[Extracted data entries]
>> begin

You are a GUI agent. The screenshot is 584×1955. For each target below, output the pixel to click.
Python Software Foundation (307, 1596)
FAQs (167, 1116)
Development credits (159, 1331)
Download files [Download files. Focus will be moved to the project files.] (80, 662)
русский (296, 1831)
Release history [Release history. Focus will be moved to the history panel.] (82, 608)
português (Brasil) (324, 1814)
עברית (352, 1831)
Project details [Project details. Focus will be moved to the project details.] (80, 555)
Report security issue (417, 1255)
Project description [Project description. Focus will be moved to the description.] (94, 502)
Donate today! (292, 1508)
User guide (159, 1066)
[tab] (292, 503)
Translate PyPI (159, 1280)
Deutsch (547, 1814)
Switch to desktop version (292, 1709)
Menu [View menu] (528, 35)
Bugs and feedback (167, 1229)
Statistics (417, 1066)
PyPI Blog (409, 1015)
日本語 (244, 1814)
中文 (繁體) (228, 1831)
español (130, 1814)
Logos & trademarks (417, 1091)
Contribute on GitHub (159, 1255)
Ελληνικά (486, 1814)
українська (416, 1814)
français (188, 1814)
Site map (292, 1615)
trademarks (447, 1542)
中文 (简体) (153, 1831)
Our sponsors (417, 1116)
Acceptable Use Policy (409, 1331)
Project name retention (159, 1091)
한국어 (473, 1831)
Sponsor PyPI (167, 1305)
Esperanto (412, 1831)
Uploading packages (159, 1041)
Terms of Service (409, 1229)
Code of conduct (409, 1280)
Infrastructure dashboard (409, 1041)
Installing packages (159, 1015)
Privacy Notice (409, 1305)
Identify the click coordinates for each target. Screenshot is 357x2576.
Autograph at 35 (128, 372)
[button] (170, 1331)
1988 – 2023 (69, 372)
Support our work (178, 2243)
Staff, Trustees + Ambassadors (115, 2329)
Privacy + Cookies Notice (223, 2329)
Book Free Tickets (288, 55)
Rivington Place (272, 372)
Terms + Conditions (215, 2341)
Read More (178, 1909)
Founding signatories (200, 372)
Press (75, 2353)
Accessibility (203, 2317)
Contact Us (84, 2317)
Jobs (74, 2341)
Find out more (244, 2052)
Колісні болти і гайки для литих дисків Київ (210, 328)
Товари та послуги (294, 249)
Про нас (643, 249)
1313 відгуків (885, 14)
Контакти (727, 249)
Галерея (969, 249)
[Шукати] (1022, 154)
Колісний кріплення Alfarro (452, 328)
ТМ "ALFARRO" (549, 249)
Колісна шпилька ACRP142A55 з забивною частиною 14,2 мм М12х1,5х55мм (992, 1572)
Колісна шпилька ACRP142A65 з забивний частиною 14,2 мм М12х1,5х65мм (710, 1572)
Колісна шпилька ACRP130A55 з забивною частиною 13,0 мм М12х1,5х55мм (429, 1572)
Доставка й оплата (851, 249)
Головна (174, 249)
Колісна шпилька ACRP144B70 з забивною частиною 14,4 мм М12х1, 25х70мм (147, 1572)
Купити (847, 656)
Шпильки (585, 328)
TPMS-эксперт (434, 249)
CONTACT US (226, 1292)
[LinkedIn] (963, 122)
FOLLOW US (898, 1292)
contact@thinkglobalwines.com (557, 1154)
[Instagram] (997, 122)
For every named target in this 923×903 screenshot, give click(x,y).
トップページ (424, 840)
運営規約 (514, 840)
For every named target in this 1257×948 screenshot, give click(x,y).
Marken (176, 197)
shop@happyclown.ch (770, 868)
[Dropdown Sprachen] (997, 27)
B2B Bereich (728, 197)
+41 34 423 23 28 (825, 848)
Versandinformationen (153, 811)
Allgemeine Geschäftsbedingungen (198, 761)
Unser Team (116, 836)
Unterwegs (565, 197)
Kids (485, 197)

>> end

● Requirement: Reproduce every line of the data above verbatim, from start to finish.

● Final answer:
You are a GUI agent. The screenshot is 584×1955. For each target below, output the pixel to click.
Python Software Foundation (307, 1596)
FAQs (167, 1116)
Development credits (159, 1331)
Download files [Download files. Focus will be moved to the project files.] (80, 662)
русский (296, 1831)
Release history [Release history. Focus will be moved to the history panel.] (82, 608)
português (Brasil) (324, 1814)
עברית (352, 1831)
Project details [Project details. Focus will be moved to the project details.] (80, 555)
Report security issue (417, 1255)
Project description [Project description. Focus will be moved to the description.] (94, 502)
Donate today! (292, 1508)
User guide (159, 1066)
[tab] (292, 503)
Translate PyPI (159, 1280)
Deutsch (547, 1814)
Switch to desktop version (292, 1709)
Menu [View menu] (528, 35)
Bugs and feedback (167, 1229)
Statistics (417, 1066)
PyPI Blog (409, 1015)
日本語 (244, 1814)
中文 (繁體) (228, 1831)
español (130, 1814)
Logos & trademarks (417, 1091)
Contribute on GitHub (159, 1255)
Ελληνικά (486, 1814)
українська (416, 1814)
français (188, 1814)
Site map (292, 1615)
trademarks (447, 1542)
中文 (简体) (153, 1831)
Our sponsors (417, 1116)
Acceptable Use Policy (409, 1331)
Project name retention (159, 1091)
한국어 (473, 1831)
Sponsor PyPI (167, 1305)
Esperanto (412, 1831)
Uploading packages (159, 1041)
Terms of Service (409, 1229)
Code of conduct (409, 1280)
Infrastructure dashboard (409, 1041)
Installing packages (159, 1015)
Privacy Notice (409, 1305)
Identify the click coordinates for each target. Screenshot is 357x2576.
Autograph at 35 (128, 372)
[button] (170, 1331)
1988 – 2023 (69, 372)
Support our work (178, 2243)
Staff, Trustees + Ambassadors (115, 2329)
Privacy + Cookies Notice (223, 2329)
Book Free Tickets (288, 55)
Rivington Place (272, 372)
Terms + Conditions (215, 2341)
Read More (178, 1909)
Founding signatories (200, 372)
Press (75, 2353)
Accessibility (203, 2317)
Contact Us (84, 2317)
Jobs (74, 2341)
Find out more (244, 2052)
Колісні болти і гайки для литих дисків Київ (210, 328)
Товари та послуги (294, 249)
Про нас (643, 249)
1313 відгуків (885, 14)
Контакти (727, 249)
Галерея (969, 249)
[Шукати] (1022, 154)
Колісний кріплення Alfarro (452, 328)
ТМ "ALFARRO" (549, 249)
Колісна шпилька ACRP142A55 з забивною частиною 14,2 мм М12х1,5х55мм (992, 1572)
Колісна шпилька ACRP142A65 з забивний частиною 14,2 мм М12х1,5х65мм (710, 1572)
Колісна шпилька ACRP130A55 з забивною частиною 13,0 мм М12х1,5х55мм (429, 1572)
Доставка й оплата (851, 249)
Головна (174, 249)
Колісна шпилька ACRP144B70 з забивною частиною 14,4 мм М12х1, 25х70мм (147, 1572)
Купити (847, 656)
Шпильки (585, 328)
TPMS-эксперт (434, 249)
CONTACT US (226, 1292)
[LinkedIn] (963, 122)
FOLLOW US (898, 1292)
contact@thinkglobalwines.com (557, 1154)
[Instagram] (997, 122)
For every named target in this 923×903 screenshot, give click(x,y).
トップページ (424, 840)
運営規約 (514, 840)
For every named target in this 1257×948 screenshot, give click(x,y).
Marken (176, 197)
shop@happyclown.ch (770, 868)
[Dropdown Sprachen] (997, 27)
B2B Bereich (728, 197)
+41 34 423 23 28 (825, 848)
Versandinformationen (153, 811)
Allgemeine Geschäftsbedingungen (198, 761)
Unser Team (116, 836)
Unterwegs (565, 197)
Kids (485, 197)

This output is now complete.